I skip back to a past portion of my life. My sister was rushed into an emergency delivery of her first baby boy only four months after my youngest was born. We knew something was wrong but never expected the outcome that came. His heart just stopped beating once they cut the umbilical chord and they were unable to get it started again. She has since delivered another healthy baby boy and is pregnant with another girl due this summer. However for her and every member of our family, we now carry the worry and concern that such things could happen again.

One more past moment of my life, I got a divorce. I never even thought about it, and if I did I quickly dismissed it until one day it came pounding on my door. My divorce still affects me today, even though it has been over four years and I am happily remarried. The understanding that it could happen again is real. The idea of an end is commonly logical and lurks in the back of my mind every day.

In the instance for my daughters, suicide is now real. Suicide is now a possibility, just like the death of an infant is for my sister and abandonment is for me. It is all real and affects everything in the future for us. Have you ever had something you never thought of become a possibility for you?

I know I could easily flip this question into a positive like when my 220 lbs body completed a 10k, something that I never imagined happening, but I'm not going to. I want to leave it on the hard side of the flip for a minute. I want to leave it there because I ask you another question, Is any of this even fair? I get asked that question a lot. Being a religious person, people ask me my opinion on life being fair or not. Was it fair of my ex to tell my girls about the suicide? Was it fair that she did it in the first place causing pain for everyone as well? Was it fair for my sister to lose her son? Was it fair for me to stand alone after ten years? The answer is almost joyously, No, it is most certainly not fair at all!

So what do we do now? Foundations have been shook, anger ensues, and it has been established that life is not fair. What do we do now? I'll tell you what I've learned to do. For me, just because it's possible, does not mean it's going to happen. When I was dating after my divorce, I found myself ending most of the relationships I had out of rooted fear they would end without my control. So when I was dating my now husband, those same fears surrounded me to the point of irrational. Thankfully my handsome man understood my fears and helped me through them so that I could turn that "possibility" into experience and knowledge, not a predestined occurrence.

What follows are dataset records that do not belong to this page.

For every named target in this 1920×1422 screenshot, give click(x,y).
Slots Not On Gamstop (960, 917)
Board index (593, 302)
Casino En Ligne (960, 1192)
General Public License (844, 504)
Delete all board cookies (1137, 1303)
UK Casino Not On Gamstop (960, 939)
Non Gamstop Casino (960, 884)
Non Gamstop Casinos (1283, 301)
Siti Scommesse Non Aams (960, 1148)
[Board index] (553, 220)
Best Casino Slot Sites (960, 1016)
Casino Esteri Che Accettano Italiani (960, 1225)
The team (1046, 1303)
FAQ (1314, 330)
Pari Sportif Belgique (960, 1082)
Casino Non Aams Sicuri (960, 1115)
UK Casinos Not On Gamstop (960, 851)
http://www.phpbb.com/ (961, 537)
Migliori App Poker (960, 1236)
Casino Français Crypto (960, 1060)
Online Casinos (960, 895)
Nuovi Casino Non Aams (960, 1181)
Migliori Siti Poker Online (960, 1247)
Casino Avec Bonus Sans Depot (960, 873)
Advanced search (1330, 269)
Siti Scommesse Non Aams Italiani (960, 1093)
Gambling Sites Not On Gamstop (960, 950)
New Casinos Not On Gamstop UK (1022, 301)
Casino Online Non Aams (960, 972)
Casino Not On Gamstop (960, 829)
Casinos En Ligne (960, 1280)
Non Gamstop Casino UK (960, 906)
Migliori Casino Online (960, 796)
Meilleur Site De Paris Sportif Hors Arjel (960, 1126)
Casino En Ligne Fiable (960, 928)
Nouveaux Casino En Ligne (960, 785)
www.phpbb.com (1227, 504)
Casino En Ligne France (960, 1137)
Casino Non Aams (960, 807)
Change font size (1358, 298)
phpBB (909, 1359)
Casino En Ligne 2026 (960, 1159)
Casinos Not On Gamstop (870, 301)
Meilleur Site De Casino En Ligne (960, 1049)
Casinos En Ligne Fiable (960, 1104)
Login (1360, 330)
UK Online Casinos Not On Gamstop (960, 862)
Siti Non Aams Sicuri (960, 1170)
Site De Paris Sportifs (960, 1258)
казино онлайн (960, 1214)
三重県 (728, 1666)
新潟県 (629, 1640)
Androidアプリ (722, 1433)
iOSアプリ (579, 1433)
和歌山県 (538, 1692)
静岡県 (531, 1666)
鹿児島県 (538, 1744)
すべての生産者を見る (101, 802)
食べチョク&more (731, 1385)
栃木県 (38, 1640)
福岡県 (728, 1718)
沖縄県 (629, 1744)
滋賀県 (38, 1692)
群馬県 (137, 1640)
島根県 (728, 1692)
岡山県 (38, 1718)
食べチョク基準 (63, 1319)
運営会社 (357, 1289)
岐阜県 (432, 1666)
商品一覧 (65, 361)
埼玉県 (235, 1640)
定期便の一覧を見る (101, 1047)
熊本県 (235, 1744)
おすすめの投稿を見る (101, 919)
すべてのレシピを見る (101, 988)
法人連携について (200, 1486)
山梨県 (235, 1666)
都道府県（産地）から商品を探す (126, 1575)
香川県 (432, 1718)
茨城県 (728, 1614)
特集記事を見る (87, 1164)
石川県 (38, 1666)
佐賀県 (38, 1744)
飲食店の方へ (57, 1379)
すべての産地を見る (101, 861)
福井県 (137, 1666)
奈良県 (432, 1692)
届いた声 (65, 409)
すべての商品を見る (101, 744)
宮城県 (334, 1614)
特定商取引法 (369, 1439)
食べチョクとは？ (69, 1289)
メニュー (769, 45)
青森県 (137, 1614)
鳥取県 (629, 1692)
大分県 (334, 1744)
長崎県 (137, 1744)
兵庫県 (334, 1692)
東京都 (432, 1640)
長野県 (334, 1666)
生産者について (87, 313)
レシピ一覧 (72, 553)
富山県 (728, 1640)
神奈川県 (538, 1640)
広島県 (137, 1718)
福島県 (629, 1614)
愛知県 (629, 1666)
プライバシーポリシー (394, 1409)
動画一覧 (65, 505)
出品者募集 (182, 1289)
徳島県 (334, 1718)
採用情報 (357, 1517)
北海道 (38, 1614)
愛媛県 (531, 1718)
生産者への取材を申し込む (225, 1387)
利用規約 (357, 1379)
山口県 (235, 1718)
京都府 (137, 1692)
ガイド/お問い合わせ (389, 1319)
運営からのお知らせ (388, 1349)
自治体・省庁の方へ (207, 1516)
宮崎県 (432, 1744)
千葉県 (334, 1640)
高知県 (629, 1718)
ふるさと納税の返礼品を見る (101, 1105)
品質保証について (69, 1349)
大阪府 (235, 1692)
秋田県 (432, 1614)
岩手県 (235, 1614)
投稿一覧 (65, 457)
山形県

For my two struggling daughters (and my third who will one day face the truth about her once step-mom) I can only turn that "possibility" into a tool for them, teach them it is not what will always happen, and show them there is no prevention for life. That we must carry with us all that we know and learn from what happens along the way - fair or not. I believe it helps, if not is the key, to support one another and share the love (which is my favorite saying). If I didn't have my family supporting me through my divorce, I would have turned out worse off than I am now. And if I didn't have my wonderful husband embrace me with love for my fears instead of running from them, I would still be struggling in this life single.

I once created a motto that I use to explain my blog, "Perception is the key to an idiosyncratic delivery." Meaning, It's how you look it that determines the outcomes that may surprise you.

So I ask you this, Do you have a possibility today?